Three new mysteries include Walter Mosley’s Easy Rawlins successor

  • By Carole E. Barrowman Milwaukee Journal Sentinel
  • Friday, May 21, 2010 2:38pm
  • Life

Two years ago, Walter Mosley announced that “Blonde Faith” was to be his last Easy Rawlins mystery. I’ve been mad at Mosley ever since. In “Known to Evil” ($25.95), Leonid McGill is a P.I. in New York, “shorter than most” and “tougher than many” trying to get in front of his “iniquitous past.” He’s an alienated man “home-schooled on Hegel, Marx and Bakunin.”

He has a sharp eye, a quick fist and a way with women who have a way with him. His wife and his mistress are cheating on him, his sons are cruising the mean streets way over the speed limit, and he’s been hired to solve the murder of a woman who has ties to Big Bosses and Big Government.

After reading this, I’m starting to forgive Mosley.

As if the world wasn’t already noisy enough for Chief Inspector Mark Lapslie, who suffers from synesthesia (he experiences sounds as tastes), now he can smell a murderer. In Nigel McCrery’s “Tooth and Claw” ($25.95), the second to feature Lapslie, the “cross-wiring of his senses” has worsened, condemning him “to a monastic life of near silence and contemplation.”

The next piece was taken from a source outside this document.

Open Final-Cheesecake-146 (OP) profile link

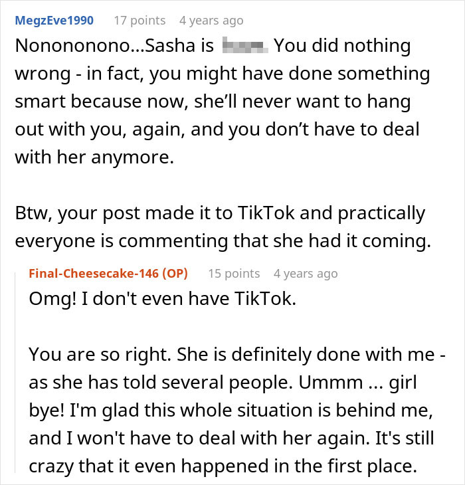tap(108, 274)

This complex mystery matches the psychological depth and suspense of Patricia Highsmith or even Ruth Rendell. When a minor celebrity is tortured and murdered, Lapslie is forced from his sick leave to investigate. McCrery is gruesome in his depictions of crimes and unflinching in his characterization of their motivations, and as the narrative shifts between Lapslie’s mental deterioration and the killer’s (he’s revealed early), McCrery’s builds to a murderous conclusion that made me gasp.

“Expiration Date” by Duane Swierczynski ($13.99) is a time-twisting genre-bending crime novel. Mickey Wade’s a likable out-of-work 30-something journalist whose “worldly possessions fit into a 2009 Prius” — not his. Mickey collects classic records, “vintage paperback mysteries” and anything by Hunter S. Thompson.

After finding solace in too many cheap beers, Mickey wakes with the mother of all hangovers. He’s out of sorts, and he’s also out of time.

Mickey’s traveled back to the ’70s, where he’s an invisible man, sunlight melts his body parts and he sees dead people. This bullet of a book is packed with allusions to pop culture as Mickey ricochets between then and now while he tries to solve a crime in the past so he can protect his existence in the present.

This hard-boiled — no, make that deliciously scrambled — story would make the kind of film Johnny Depp would want to star in, Elmore Leonard would want to script, Terry Gilliam would insist on directing, and whose soundtrack would be available on an LP.